Cloning and expression of a cDNA encoding larval alpha-amylase of azuki bean weevil, Callosobruchus chinensis

摘要

alpha-Amylases are major digestive enzymes in bruchids that infest seeds of starchy grain legumes. To cope with these insect pests, some species of the genus Phaseolus have developed seed protection systems involved in various defense proteins. Proteinaceous alpha-amylase inhibitor (alpha Al) is one of these defense proteins that has been verified through genetic engineering to be a useful tool for protection of legume seeds from bruchids. In the present study, a cDNA (CCA) encoding alpha-amylase was isolated from the larvae of the azuki bean weevil, Callosobruchus chinensis.
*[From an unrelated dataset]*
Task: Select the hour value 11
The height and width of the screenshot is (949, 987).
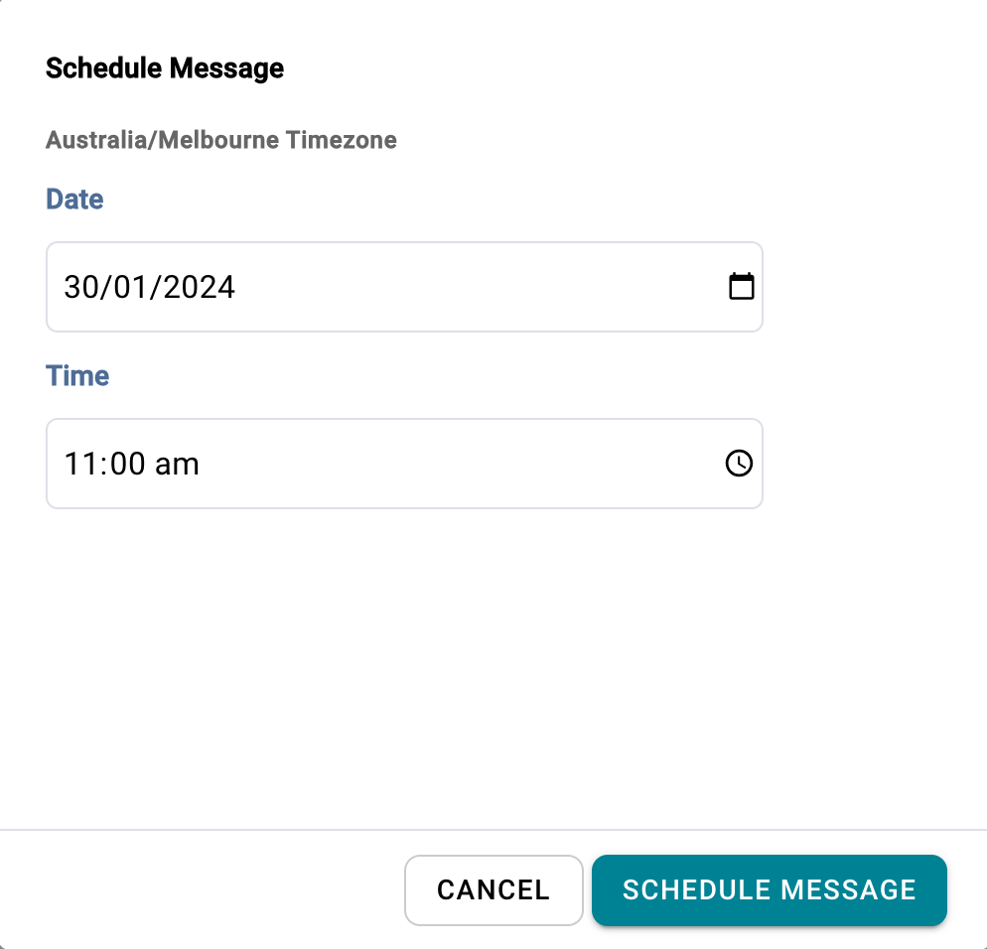Action: [77, 464]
The CCA possessed an open reading frame encoding a polypeptide of 490 amino acid residues including the predicted signal sequence of 16 amino acid residues, that had an estimated molecular weight of 52,223 after cleavage of predicted signal sequence. Deduced amino acid sequence showed that three amino acid residues (Glu~(237), Asp~(201), Asp~(303)) are involved in catalysis and three histidine residues (His~(115), His~(205),His~(301)) responsible for substrate binding conserved in this alpha-amylase. In baculovirus expression system, CCA expressed C. chinensis alpha-amylase that was active in a broad pH range from 4.5 to 6.5. Consistent with native alpha-amylase from C. chinensis larvae, the activity of recombinant C. chinensis alpha-amylase expressed in the baculovirus expression system was inhibited by alpha Al-1 and alpha Al-Pa1 from the cultivated common bean, Phaseolus vulgaris, and the tepary bean, Phaseolus acutifolius, respectively, but not by alpha Al-2 from certain wild common bean accessions. These results indicate that CCA and its expressed recombinant C. chinensis alpha-amyiase obtained in this study are useful to elucidate the molecular basis for the specific interactions between bruchid alpha-amylases and bean alpha Als.